*Stored data entries:*
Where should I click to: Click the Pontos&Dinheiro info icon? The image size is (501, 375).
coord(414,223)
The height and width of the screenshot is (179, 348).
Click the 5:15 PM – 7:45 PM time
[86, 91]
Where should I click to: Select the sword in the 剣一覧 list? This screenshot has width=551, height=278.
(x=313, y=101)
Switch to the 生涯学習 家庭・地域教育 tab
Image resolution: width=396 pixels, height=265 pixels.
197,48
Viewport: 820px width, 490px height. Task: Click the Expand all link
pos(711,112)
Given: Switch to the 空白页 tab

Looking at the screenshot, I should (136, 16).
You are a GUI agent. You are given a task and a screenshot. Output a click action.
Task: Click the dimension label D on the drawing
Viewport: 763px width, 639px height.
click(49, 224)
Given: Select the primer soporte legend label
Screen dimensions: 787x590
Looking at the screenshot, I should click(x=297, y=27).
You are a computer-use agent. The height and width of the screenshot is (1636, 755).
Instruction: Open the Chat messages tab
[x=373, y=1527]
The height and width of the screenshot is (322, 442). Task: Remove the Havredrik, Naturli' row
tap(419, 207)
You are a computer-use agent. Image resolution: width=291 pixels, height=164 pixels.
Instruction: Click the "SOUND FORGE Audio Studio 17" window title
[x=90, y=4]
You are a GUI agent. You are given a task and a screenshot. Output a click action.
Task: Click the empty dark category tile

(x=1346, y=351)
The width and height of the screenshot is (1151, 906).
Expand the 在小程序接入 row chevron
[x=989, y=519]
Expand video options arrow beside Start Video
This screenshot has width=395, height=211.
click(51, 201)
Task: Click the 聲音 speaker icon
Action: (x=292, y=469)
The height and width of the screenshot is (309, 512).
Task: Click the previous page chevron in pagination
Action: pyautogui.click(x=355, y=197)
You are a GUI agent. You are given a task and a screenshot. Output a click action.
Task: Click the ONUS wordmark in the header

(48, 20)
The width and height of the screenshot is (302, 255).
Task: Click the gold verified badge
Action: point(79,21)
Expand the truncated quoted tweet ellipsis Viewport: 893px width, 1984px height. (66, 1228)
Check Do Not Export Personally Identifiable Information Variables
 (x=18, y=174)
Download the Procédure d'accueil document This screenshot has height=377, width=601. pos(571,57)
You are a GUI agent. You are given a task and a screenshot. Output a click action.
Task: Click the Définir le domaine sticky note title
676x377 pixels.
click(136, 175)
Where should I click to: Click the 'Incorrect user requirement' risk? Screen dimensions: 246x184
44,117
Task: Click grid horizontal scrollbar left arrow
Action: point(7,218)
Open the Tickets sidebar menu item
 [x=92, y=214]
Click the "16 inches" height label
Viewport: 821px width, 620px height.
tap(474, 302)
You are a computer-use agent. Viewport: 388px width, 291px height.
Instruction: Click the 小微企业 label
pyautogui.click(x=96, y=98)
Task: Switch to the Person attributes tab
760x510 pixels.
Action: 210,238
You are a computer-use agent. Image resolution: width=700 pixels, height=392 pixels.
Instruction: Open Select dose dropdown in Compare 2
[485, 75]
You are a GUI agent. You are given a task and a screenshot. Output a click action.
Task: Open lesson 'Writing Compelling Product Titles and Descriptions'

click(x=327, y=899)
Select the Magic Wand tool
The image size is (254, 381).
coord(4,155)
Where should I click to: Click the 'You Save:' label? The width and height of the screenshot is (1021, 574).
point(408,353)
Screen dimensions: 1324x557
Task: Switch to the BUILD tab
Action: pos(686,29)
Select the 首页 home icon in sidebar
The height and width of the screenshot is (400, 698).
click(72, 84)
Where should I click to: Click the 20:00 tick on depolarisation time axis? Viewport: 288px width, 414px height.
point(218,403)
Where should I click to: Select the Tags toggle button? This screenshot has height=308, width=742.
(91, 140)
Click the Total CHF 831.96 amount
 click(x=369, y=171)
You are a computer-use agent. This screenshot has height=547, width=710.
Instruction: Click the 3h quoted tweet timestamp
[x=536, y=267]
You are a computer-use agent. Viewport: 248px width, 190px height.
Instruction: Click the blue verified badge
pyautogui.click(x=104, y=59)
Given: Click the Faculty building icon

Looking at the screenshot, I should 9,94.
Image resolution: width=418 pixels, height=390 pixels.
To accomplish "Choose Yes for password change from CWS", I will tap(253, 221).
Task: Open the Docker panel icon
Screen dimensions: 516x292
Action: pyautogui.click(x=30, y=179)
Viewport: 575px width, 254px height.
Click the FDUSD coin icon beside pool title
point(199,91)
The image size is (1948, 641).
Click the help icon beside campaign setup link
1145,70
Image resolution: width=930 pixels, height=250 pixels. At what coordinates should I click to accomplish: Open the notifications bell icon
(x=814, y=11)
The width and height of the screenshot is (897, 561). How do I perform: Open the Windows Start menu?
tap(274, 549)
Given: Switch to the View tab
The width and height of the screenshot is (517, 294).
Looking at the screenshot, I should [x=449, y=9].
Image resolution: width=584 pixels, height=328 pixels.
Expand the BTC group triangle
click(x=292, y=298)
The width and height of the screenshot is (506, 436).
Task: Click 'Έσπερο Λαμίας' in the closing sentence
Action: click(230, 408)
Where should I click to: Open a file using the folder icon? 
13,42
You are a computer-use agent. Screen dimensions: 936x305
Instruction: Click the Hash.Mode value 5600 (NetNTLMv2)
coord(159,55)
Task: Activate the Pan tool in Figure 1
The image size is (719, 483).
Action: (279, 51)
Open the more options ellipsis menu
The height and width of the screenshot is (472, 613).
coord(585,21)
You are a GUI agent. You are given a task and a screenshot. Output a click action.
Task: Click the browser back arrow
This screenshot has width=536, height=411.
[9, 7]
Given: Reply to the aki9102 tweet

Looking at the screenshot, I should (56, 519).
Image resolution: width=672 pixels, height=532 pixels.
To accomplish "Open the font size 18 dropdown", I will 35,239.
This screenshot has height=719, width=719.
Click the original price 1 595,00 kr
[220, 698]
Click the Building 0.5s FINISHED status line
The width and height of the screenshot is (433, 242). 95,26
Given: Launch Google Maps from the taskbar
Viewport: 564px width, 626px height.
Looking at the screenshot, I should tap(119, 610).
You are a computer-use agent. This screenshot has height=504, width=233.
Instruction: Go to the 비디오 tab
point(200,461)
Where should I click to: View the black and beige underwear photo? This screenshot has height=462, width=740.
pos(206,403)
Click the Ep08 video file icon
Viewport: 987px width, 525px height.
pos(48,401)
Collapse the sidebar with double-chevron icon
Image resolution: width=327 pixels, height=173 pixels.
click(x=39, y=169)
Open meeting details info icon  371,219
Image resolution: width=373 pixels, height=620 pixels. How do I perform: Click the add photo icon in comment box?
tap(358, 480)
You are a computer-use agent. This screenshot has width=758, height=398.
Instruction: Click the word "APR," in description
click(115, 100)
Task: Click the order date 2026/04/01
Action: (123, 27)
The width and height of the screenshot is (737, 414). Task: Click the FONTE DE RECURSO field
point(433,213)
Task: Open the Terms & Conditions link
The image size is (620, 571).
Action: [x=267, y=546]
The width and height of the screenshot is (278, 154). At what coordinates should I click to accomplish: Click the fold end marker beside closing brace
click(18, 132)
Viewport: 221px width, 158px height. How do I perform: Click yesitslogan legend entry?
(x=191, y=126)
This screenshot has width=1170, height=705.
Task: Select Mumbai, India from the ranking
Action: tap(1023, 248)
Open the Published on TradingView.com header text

*WHAT TO DO:*
Output the entries above in their entirety, exactly as written.

*SOLUTION TO THIS TASK:*
Where should I click to: Click the Pontos&Dinheiro info icon? The image size is (501, 375).
coord(414,223)
The height and width of the screenshot is (179, 348).
Click the 5:15 PM – 7:45 PM time
[86, 91]
Where should I click to: Select the sword in the 剣一覧 list? This screenshot has width=551, height=278.
(x=313, y=101)
Switch to the 生涯学習 家庭・地域教育 tab
Image resolution: width=396 pixels, height=265 pixels.
197,48
Viewport: 820px width, 490px height. Task: Click the Expand all link
pos(711,112)
Given: Switch to the 空白页 tab

Looking at the screenshot, I should (136, 16).
You are a GUI agent. You are given a task and a screenshot. Output a click action.
Task: Click the dimension label D on the drawing
Viewport: 763px width, 639px height.
click(49, 224)
Given: Select the primer soporte legend label
Screen dimensions: 787x590
Looking at the screenshot, I should click(x=297, y=27).
You are a computer-use agent. The height and width of the screenshot is (1636, 755).
Instruction: Open the Chat messages tab
[x=373, y=1527]
The height and width of the screenshot is (322, 442). Task: Remove the Havredrik, Naturli' row
tap(419, 207)
You are a computer-use agent. Image resolution: width=291 pixels, height=164 pixels.
Instruction: Click the "SOUND FORGE Audio Studio 17" window title
[x=90, y=4]
You are a GUI agent. You are given a task and a screenshot. Output a click action.
Task: Click the empty dark category tile

(x=1346, y=351)
The width and height of the screenshot is (1151, 906).
Expand the 在小程序接入 row chevron
[x=989, y=519]
Expand video options arrow beside Start Video
This screenshot has width=395, height=211.
click(51, 201)
Task: Click the 聲音 speaker icon
Action: (x=292, y=469)
The height and width of the screenshot is (309, 512).
Task: Click the previous page chevron in pagination
Action: pyautogui.click(x=355, y=197)
You are a GUI agent. You are given a task and a screenshot. Output a click action.
Task: Click the ONUS wordmark in the header

(48, 20)
The width and height of the screenshot is (302, 255).
Task: Click the gold verified badge
Action: point(79,21)
Expand the truncated quoted tweet ellipsis Viewport: 893px width, 1984px height. (66, 1228)
Check Do Not Export Personally Identifiable Information Variables
 (x=18, y=174)
Download the Procédure d'accueil document This screenshot has height=377, width=601. pos(571,57)
You are a GUI agent. You are given a task and a screenshot. Output a click action.
Task: Click the Définir le domaine sticky note title
676x377 pixels.
click(136, 175)
Where should I click to: Click the 'Incorrect user requirement' risk? Screen dimensions: 246x184
44,117
Task: Click grid horizontal scrollbar left arrow
Action: point(7,218)
Open the Tickets sidebar menu item
 [x=92, y=214]
Click the "16 inches" height label
Viewport: 821px width, 620px height.
tap(474, 302)
You are a computer-use agent. Viewport: 388px width, 291px height.
Instruction: Click the 小微企业 label
pyautogui.click(x=96, y=98)
Task: Switch to the Person attributes tab
760x510 pixels.
Action: 210,238
You are a computer-use agent. Image resolution: width=700 pixels, height=392 pixels.
Instruction: Open Select dose dropdown in Compare 2
[485, 75]
You are a GUI agent. You are given a task and a screenshot. Output a click action.
Task: Open lesson 'Writing Compelling Product Titles and Descriptions'

click(x=327, y=899)
Select the Magic Wand tool
The image size is (254, 381).
coord(4,155)
Where should I click to: Click the 'You Save:' label? The width and height of the screenshot is (1021, 574).
point(408,353)
Screen dimensions: 1324x557
Task: Switch to the BUILD tab
Action: pos(686,29)
Select the 首页 home icon in sidebar
The height and width of the screenshot is (400, 698).
click(72, 84)
Where should I click to: Click the 20:00 tick on depolarisation time axis? Viewport: 288px width, 414px height.
point(218,403)
Where should I click to: Select the Tags toggle button? This screenshot has height=308, width=742.
(91, 140)
Click the Total CHF 831.96 amount
 click(x=369, y=171)
You are a computer-use agent. This screenshot has height=547, width=710.
Instruction: Click the 3h quoted tweet timestamp
[x=536, y=267]
You are a computer-use agent. Viewport: 248px width, 190px height.
Instruction: Click the blue verified badge
pyautogui.click(x=104, y=59)
Given: Click the Faculty building icon

Looking at the screenshot, I should 9,94.
Image resolution: width=418 pixels, height=390 pixels.
To accomplish "Choose Yes for password change from CWS", I will tap(253, 221).
Task: Open the Docker panel icon
Screen dimensions: 516x292
Action: pyautogui.click(x=30, y=179)
Viewport: 575px width, 254px height.
Click the FDUSD coin icon beside pool title
point(199,91)
The image size is (1948, 641).
Click the help icon beside campaign setup link
1145,70
Image resolution: width=930 pixels, height=250 pixels. At what coordinates should I click to accomplish: Open the notifications bell icon
(x=814, y=11)
The width and height of the screenshot is (897, 561). How do I perform: Open the Windows Start menu?
tap(274, 549)
Given: Switch to the View tab
The width and height of the screenshot is (517, 294).
Looking at the screenshot, I should [x=449, y=9].
Image resolution: width=584 pixels, height=328 pixels.
Expand the BTC group triangle
click(x=292, y=298)
The width and height of the screenshot is (506, 436).
Task: Click 'Έσπερο Λαμίας' in the closing sentence
Action: click(230, 408)
Where should I click to: Open a file using the folder icon? 
13,42
You are a computer-use agent. Screen dimensions: 936x305
Instruction: Click the Hash.Mode value 5600 (NetNTLMv2)
coord(159,55)
Task: Activate the Pan tool in Figure 1
The image size is (719, 483).
Action: (279, 51)
Open the more options ellipsis menu
The height and width of the screenshot is (472, 613).
coord(585,21)
You are a GUI agent. You are given a task and a screenshot. Output a click action.
Task: Click the browser back arrow
This screenshot has width=536, height=411.
[9, 7]
Given: Reply to the aki9102 tweet

Looking at the screenshot, I should (56, 519).
Image resolution: width=672 pixels, height=532 pixels.
To accomplish "Open the font size 18 dropdown", I will 35,239.
This screenshot has height=719, width=719.
Click the original price 1 595,00 kr
[220, 698]
Click the Building 0.5s FINISHED status line
The width and height of the screenshot is (433, 242). 95,26
Given: Launch Google Maps from the taskbar
Viewport: 564px width, 626px height.
Looking at the screenshot, I should tap(119, 610).
You are a computer-use agent. This screenshot has height=504, width=233.
Instruction: Go to the 비디오 tab
point(200,461)
Where should I click to: View the black and beige underwear photo? This screenshot has height=462, width=740.
pos(206,403)
Click the Ep08 video file icon
Viewport: 987px width, 525px height.
pos(48,401)
Collapse the sidebar with double-chevron icon
Image resolution: width=327 pixels, height=173 pixels.
click(x=39, y=169)
Open meeting details info icon  371,219
Image resolution: width=373 pixels, height=620 pixels. How do I perform: Click the add photo icon in comment box?
tap(358, 480)
You are a computer-use agent. This screenshot has width=758, height=398.
Instruction: Click the word "APR," in description
click(115, 100)
Task: Click the order date 2026/04/01
Action: (123, 27)
The width and height of the screenshot is (737, 414). Task: Click the FONTE DE RECURSO field
point(433,213)
Task: Open the Terms & Conditions link
The image size is (620, 571).
Action: [x=267, y=546]
The width and height of the screenshot is (278, 154). At what coordinates should I click to accomplish: Click the fold end marker beside closing brace
click(18, 132)
Viewport: 221px width, 158px height. How do I perform: Click yesitslogan legend entry?
(x=191, y=126)
This screenshot has width=1170, height=705.
Task: Select Mumbai, India from the ranking
Action: tap(1023, 248)
Open the Published on TradingView.com header text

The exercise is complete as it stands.